Dolph Smith’s Parting Shots at the Cotton Museum

There’s an anecdote about two writers, Hal and Al, who sit down to discuss their work. Hal pulls out a 1,500-page novel and hands it to Al, who flips through it and says, “Geez, Hal, this looks good, but it sure is long.” “Well,” responds Hal, “I didn’t have time to write something short!”

Point being, of course, that it is harder to make something good and simple than to make something good and complex. Longtime Memphis artist and educator Dolph Smith’s most recent show at the Cotton Museum is a testament to this idea. The exhibition — called “Parting Shots” because it is also (supposedly) Smith’s final show — features paintings, drawings, and sculptures that Smith pares down into their simplest gestures.

Rosie’s Window, part of Dolph Smith’s “Parting Shots” exhibit

Smith, who spent his teaching career at Memphis College of Art, is best known for his deeply hued watercolor paintings of Southern barns. Smith’s barns are myth-steeped and romantic without being wistful. The artist and craftsman’s work has a dark incisiveness that places his simple landscapes somewhere outside the literal. It is hard to see his barns, pitched under bleeding skies, without also seeing their hollowness.
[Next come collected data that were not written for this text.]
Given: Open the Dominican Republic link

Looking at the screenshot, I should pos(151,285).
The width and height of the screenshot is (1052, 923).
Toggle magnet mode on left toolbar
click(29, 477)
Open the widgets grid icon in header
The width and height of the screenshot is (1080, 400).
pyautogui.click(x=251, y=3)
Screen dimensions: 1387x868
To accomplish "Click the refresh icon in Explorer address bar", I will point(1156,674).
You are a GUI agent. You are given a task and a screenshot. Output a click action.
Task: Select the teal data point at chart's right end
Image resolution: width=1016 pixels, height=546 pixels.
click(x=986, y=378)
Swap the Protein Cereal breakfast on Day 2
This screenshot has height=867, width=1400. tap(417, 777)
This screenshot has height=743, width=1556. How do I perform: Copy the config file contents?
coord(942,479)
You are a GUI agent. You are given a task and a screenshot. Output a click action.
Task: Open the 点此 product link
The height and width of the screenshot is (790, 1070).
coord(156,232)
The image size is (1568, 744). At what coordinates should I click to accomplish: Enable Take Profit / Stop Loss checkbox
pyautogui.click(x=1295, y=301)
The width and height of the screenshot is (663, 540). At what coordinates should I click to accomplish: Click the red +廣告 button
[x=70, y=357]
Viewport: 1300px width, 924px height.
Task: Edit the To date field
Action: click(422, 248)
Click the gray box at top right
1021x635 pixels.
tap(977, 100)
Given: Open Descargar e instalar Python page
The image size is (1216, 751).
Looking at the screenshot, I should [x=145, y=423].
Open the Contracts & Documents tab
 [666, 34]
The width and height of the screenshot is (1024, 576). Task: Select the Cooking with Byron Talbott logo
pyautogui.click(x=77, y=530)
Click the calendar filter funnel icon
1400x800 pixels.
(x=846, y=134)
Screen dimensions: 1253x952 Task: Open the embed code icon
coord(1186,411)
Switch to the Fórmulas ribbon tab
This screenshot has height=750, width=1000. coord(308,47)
The structures are an empty point of contact with a big, and not necessarily kind, beyond.

“If you look at any one of these paintings,” Smith says, “you’ll see that watercolor is an act of nature. I could never paint these skies, but if you have water and you put a color on it, it will move. As it moves, it takes color with it. It will settle into the interstices of the paper. I collaborate with nature.”

“Parting Shots” contains some works from Smith’s early canon, as well as much more recent sculptural pieces. After his 1970s success as a painter, Smith says he entered a period where he felt as if he were artistically repeating himself. In response to this, he became a paper maker. “When you begin to build up surfaces,” says Smith about this process, “you feel like something is coming out to join you in the real world.”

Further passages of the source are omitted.